Kick-Ass is a 2010 black comedy superhero film directed by Matthew Vaughn from a screenplay by Jane Goldman and Vaughn. It is based on the comic book of the same name by Mark Millar and John Romita, Jr.

It tells the story of an ordinary teenager, Dave Lizewski (Aaron Johnson), who sets out to become a real-life superhero, calling himself "Kick-Ass". Dave gets caught up in a bigger fight when he meets Big Daddy (Nicolas Cage), a former cop who, in his quest to bring down the crime boss Frank D'Amico (Mark Strong) and his son Red Mist (Christopher Mintz-Plasse), has trained his eleven-year-old daughter (Chloë Grace Moretz) to be the ruthless vigilante Hit-Girl.

The film was released in the United Kingdom on 26 March 2010, by Universal Pictures, and in the United States on 16 April, by Lionsgate. Despite having generated some controversy for its profanity and violence performed by a child, Kick-Ass was well received by both critics and audiences. In 2011 it won the Empire Award for Best British Film. The film has gained a strong cult following since its release on DVD and Blu-ray.

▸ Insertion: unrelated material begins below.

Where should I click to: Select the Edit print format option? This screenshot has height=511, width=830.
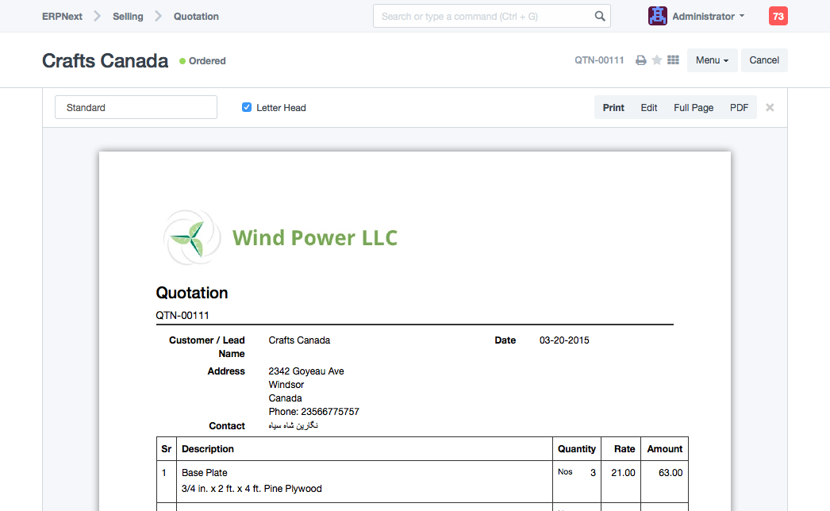649,108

A sequel, written and directed by Jeff Wadlow and produced by Vaughn, was released in August 2013, with Johnson, Mintz-Plasse, and Moretz reprising their roles. In 2018, Vaughn announced his intentions to reboot the series.

Plot
Dave Lizewski is an ordinary teenager who lives in Staten Island, New York. Inspired by comic books, Dave plans to become a real-life superhero. He purchases and modifies a scuba diving suit and arms himself with batons. During his first outing, he gets stabbed and hit by a car. After recovering, he gains a capacity to endure pain and enhanced durability due to having some bones replaced with metal. In his absence from school, a rumor spreads that he is gay. As a result, his longtime crush, Katie Deauxma, immediately attempts to become his friend. Unhappy with the misunderstanding, Dave nevertheless appreciates the opportunity to get closer to Katie.

Dave returns to crime-fighting and gains notoriety after saving a man from a gang attack. Calling himself "Kick-Ass", he sets up a Myspace account where he can be contacted for help. Responding to a request from Katie, he confronts a drug dealer, Rasul, who has been harassing her. At Rasul's place, Kick-Ass is quickly overwhelmed by Rasul's thugs. Before they can kill him, two costumed vigilantes, Hit-Girl and her father, Big Daddy, intervene, easily slaughter the thugs and leave with their money. After coming home, Dave realizes he is in over his head and plans to give up crime-fighting. However, Hit-Girl and Big Daddy pay him a visit and encourage him.

Big Daddy's real identity is Damon Macready, formerly an honest cop. Framed by Mafia boss Frank D'Amico, he was jailed. His wife committed suicide, leaving behind his daughter Mindy. Against the protest of his former partner Marcus Williams, Damon trains himself and Mindy as preparation for getting revenge on Frank. They have been undermining Frank's operations by raiding his warehouses, robbing his money and destroying his drugs. Frank believes Kick-Ass is responsible for the attacks and targets him, though he mistakenly kills a party entertainer who is dressed like Kick-Ass. Frank's son Chris suggests a different approach and poses himself as a new vigilante named "Red Mist" and befriends Kick-Ass.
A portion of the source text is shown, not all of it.